I started by drawing a fairly complicated design on a couple pieces of 21/32” pine. These designs would require a variety of different cuts, and very few of them would be simple straight lines. I decided to use the saw while it was not attached to the table at first to see what kind of control it offered. With wood of this thickness and a full 9” cut, the short answer would be not very much. Maybe I was just being impatient and not letting the saw do the work for me, but the saw, my workpiece, and the table underneath it shook like crazy for almost the entire length of the cut, making it very hard to keep the cut in a straight line. The only purpose of the cut was to separate the two designs on the one piece of wood, but the fact remains that an extended accurate line was pretty hard to maintain without the help of the saw being mounted to its table.
After my designs were separated it was time to actually cut them out. After the difficulty that I had cutting without the table, I was sure to mount the tool into the table before I began. It is worth noting that the saw has to be unplugged in order to place it in and remove it from the table. It was here that the tool really showed me what it was worth. It almost flawlessly performed any cut I had put on the design board. The vacuum attachment worked perfectly, keeping dust out of my line of sight while hooked up to my Ridgid 6 Gallon Wet/Dry Vacuum. The tool has no integrated LED light, so you have to provide your own lighting to make sure that you are getting everything you need to see, but with the vacuum keeping the dust out of the way and the clear plastic workpiece holder made it easy to see any lines that I had put on the wood.
The ability to quickly remove and reposition blades in the saw made for added versatility. The Moto-Saw features a tool-less blade changing and tensioning system, and it works exactly as advertised. To make an interior cut, all you have to do is drill out a ¼” hole and run your blade through it, then reposition and re-tension the blade and begin cutting from the middle of the workpiece.
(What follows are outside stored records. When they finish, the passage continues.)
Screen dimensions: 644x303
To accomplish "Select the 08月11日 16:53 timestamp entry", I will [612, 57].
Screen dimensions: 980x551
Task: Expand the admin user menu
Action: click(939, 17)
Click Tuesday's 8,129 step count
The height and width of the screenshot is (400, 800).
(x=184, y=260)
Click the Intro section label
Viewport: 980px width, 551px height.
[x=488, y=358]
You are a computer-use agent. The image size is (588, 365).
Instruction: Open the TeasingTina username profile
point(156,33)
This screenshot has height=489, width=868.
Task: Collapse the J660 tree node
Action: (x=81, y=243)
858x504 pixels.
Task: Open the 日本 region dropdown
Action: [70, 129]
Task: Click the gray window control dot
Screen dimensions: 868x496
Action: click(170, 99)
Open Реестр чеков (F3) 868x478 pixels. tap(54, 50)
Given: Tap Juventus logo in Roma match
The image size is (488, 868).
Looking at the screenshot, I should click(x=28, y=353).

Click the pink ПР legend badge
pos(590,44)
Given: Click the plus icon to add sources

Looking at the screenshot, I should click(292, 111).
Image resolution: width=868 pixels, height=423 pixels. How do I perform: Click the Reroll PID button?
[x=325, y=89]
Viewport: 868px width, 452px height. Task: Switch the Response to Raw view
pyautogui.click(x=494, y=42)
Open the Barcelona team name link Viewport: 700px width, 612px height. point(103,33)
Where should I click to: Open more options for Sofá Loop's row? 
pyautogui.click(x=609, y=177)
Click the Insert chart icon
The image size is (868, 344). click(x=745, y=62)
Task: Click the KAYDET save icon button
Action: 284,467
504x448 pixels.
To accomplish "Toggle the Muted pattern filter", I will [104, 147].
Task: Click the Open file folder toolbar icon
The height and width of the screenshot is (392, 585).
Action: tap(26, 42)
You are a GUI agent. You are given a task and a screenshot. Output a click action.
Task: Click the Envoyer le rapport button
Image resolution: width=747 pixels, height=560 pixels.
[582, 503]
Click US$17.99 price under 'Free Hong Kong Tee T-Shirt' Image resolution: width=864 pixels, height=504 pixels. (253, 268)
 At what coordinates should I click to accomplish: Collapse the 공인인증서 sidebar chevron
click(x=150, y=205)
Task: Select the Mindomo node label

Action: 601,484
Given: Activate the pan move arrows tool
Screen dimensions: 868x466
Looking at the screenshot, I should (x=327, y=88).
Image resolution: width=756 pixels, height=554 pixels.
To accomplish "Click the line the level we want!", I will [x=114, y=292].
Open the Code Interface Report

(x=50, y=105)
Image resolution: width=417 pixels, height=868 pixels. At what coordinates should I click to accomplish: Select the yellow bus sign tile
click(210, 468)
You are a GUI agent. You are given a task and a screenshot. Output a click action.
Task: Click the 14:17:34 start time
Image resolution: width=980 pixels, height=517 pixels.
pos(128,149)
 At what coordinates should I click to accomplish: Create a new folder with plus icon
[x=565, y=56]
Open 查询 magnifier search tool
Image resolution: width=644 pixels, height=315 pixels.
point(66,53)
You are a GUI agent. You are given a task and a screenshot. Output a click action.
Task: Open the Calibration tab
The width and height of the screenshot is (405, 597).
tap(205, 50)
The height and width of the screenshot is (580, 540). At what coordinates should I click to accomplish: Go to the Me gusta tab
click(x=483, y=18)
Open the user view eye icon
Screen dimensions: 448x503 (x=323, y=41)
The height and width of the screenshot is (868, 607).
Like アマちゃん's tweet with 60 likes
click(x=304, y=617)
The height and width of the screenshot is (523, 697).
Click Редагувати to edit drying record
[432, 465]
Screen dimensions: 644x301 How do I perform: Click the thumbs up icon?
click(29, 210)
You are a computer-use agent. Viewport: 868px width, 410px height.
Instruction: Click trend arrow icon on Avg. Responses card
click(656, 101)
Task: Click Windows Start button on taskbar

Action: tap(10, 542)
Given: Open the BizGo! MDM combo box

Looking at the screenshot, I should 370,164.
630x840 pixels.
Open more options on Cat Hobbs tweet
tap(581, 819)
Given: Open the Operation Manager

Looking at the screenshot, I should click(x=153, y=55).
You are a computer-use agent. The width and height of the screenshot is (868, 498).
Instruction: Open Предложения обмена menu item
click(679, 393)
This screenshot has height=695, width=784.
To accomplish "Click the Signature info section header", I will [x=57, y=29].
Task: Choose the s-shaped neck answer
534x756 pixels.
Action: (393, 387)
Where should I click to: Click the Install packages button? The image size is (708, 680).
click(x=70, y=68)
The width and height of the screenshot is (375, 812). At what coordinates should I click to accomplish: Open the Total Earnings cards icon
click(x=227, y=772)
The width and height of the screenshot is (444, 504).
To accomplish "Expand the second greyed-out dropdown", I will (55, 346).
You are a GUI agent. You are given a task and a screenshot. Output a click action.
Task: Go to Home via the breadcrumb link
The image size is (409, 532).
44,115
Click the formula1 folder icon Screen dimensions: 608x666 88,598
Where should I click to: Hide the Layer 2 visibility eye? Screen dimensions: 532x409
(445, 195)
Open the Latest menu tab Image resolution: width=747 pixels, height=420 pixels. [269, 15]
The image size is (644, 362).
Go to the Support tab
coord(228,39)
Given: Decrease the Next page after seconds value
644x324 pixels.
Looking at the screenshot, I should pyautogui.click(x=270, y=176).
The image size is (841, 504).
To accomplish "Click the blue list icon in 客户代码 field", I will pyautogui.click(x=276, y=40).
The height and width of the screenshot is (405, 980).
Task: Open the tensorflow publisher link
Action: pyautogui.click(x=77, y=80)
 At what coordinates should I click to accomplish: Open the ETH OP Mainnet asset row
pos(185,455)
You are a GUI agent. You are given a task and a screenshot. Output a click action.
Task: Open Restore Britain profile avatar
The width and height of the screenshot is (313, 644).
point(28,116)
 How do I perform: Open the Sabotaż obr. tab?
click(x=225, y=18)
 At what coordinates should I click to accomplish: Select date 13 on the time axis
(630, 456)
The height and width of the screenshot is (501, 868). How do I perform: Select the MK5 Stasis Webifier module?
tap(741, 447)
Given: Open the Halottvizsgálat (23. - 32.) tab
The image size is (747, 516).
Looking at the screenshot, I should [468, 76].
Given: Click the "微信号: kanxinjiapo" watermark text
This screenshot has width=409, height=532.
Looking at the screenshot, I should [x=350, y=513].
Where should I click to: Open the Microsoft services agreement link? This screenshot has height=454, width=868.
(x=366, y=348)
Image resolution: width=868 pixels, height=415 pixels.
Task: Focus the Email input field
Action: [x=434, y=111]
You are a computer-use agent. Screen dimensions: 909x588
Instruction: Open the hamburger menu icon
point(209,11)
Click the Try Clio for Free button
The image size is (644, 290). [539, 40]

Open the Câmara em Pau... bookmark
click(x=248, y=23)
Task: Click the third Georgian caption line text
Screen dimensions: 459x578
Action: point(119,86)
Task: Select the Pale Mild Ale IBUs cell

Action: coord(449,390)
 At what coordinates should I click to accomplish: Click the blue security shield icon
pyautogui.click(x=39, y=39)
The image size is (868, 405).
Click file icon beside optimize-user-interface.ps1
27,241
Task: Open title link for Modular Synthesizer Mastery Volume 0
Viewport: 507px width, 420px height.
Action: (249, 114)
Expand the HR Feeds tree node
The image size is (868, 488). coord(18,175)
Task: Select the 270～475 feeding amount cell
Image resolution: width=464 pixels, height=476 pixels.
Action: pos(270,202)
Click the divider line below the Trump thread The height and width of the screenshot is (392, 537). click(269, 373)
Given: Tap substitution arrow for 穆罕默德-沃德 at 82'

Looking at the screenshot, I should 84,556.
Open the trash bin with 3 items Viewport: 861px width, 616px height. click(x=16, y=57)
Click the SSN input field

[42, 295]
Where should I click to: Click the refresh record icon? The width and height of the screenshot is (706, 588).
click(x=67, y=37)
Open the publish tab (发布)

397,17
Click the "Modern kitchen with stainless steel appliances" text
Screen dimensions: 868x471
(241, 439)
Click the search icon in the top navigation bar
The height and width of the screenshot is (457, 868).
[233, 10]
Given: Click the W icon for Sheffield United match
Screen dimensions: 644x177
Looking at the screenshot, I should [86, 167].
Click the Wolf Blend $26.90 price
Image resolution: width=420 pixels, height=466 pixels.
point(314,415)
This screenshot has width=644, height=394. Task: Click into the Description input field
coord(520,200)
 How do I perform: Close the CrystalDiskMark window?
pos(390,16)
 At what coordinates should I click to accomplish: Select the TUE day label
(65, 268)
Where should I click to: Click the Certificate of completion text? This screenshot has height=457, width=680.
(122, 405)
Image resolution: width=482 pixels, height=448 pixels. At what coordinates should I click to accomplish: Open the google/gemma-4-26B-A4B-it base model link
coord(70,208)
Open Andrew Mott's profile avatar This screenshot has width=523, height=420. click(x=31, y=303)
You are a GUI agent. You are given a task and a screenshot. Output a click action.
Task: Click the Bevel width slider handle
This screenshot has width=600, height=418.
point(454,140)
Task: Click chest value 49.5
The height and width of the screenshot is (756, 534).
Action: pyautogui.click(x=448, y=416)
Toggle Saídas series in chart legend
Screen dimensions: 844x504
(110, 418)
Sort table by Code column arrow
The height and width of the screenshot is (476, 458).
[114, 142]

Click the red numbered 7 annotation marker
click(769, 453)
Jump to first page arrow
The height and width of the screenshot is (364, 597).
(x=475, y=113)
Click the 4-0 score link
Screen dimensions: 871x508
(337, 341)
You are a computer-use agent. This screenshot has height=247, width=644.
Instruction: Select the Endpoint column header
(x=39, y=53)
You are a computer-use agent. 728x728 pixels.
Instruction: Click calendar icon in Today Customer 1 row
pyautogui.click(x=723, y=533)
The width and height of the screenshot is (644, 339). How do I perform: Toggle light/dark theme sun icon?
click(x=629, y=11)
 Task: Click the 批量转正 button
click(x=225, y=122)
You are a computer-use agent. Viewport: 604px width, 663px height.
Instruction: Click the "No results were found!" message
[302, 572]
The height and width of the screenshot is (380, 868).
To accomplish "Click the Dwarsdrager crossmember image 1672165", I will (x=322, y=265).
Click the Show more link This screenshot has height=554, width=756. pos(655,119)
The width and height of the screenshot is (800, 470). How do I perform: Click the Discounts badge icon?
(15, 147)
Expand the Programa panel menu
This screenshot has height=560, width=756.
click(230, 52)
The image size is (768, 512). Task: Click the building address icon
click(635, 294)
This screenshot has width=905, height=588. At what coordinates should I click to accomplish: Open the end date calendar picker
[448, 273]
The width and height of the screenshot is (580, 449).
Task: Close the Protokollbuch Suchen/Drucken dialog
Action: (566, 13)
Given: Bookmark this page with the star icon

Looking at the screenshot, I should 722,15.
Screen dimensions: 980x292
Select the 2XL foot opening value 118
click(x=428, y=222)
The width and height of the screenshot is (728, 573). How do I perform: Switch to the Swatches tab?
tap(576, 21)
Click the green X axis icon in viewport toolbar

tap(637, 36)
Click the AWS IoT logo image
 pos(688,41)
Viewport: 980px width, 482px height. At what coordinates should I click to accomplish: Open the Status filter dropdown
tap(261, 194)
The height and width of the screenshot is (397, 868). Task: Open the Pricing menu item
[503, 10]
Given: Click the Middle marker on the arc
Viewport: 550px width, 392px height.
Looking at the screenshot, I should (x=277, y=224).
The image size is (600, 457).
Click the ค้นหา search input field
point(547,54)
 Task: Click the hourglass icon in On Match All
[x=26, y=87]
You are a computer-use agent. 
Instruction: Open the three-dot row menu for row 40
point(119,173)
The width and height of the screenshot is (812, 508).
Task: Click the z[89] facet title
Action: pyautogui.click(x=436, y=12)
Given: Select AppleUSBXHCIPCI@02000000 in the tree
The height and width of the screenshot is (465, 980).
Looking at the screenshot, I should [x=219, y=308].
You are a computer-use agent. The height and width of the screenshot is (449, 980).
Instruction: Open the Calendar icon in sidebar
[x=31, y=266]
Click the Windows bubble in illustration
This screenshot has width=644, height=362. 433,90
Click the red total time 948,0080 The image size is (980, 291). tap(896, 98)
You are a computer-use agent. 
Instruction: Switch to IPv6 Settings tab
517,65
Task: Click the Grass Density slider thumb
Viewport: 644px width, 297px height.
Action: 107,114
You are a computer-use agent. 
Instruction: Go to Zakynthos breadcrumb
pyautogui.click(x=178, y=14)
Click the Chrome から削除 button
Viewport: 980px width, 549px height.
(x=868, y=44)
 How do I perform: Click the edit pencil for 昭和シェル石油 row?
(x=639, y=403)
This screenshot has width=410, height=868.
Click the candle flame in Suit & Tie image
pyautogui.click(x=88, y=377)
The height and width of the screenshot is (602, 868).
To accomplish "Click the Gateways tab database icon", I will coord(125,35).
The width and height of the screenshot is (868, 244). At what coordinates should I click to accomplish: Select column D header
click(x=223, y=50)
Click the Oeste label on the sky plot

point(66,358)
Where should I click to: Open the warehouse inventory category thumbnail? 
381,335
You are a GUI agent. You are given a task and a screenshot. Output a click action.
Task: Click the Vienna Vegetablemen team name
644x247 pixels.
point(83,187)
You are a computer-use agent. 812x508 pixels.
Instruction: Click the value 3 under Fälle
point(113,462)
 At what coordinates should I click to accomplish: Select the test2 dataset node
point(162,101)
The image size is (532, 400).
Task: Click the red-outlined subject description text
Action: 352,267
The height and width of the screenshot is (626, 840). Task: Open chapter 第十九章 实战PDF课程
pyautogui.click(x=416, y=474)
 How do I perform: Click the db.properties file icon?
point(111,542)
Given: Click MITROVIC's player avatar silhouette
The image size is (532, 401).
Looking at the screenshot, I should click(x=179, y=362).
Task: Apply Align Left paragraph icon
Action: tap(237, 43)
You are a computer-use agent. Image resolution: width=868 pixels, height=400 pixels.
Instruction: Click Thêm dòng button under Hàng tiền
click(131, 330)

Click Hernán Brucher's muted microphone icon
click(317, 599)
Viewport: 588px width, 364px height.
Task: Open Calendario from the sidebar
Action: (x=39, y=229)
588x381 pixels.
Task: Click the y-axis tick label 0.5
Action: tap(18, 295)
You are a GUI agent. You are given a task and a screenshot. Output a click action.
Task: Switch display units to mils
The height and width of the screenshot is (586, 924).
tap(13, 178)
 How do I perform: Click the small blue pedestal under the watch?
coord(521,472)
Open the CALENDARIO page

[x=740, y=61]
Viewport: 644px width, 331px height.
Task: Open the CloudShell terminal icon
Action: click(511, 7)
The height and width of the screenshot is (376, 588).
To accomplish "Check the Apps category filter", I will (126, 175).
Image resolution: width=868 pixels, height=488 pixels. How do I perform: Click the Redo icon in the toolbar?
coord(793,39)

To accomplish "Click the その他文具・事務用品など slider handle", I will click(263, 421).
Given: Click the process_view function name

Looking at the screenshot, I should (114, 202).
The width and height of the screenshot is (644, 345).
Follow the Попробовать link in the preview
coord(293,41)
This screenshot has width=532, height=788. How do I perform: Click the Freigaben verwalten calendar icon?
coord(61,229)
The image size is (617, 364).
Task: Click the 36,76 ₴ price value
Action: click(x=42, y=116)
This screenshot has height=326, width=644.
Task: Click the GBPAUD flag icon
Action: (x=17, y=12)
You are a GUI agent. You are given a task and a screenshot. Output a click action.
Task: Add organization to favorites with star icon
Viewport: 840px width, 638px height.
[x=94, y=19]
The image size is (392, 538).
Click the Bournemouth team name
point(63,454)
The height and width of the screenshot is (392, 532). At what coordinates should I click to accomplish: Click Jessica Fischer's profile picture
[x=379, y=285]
I am not sure if it falls under best practices, but the blades can even be turned around and run backwards to add versatility when working with large workpieces.
I could not be happier with the way that my workpieces turned out. The Moto-Saw could make pretty much any cut I tried to do. I have to admit I broke a few of the blades, but the saw includes four and it could be the result of my own impatience or the fact that it is not designed to cut wood that is this thick. There were almost no rough edges or burring on the underside of the workpiece after cutting, and very little scoring from the recip action of the blade.
Pros – lightweight and easy to store and set up
-blades change quickly and can be used backwards or forwards
-vacuum attachment works well with standard shop vac
-does very well with intricate cuts
Cons – tends to shake with the reciprocating action of the blade; if used without the table this makes accurate cuts very difficult, when used without the table this causes the shoe to loosen from the workpiece
-no integrated LED, must be used in a well-lit area
-blades will snap if the workpiece is forced (probably because there is no good blade for thicker wood)
All in all the Moto-Saw is an excellent hobby saw for those who would have use for making intricate cuts in thinner wood and do not have a lot of space to run or store a larger saw. I know I am going to get some one-ply wood and see exactly how intricate of a design I can cut with it.
And for those of you who recognized them, those ARE the Stark direwolf and the Lannister lion from Game of Thrones. They are not quite finished yet.
You can find the Moto-Saw, as well as a variety of of other Dremel products at Ohio Power Tool. If you have any questions about the Moto-Saw or any other power tool, you can always call a pro at (800) 242-4424.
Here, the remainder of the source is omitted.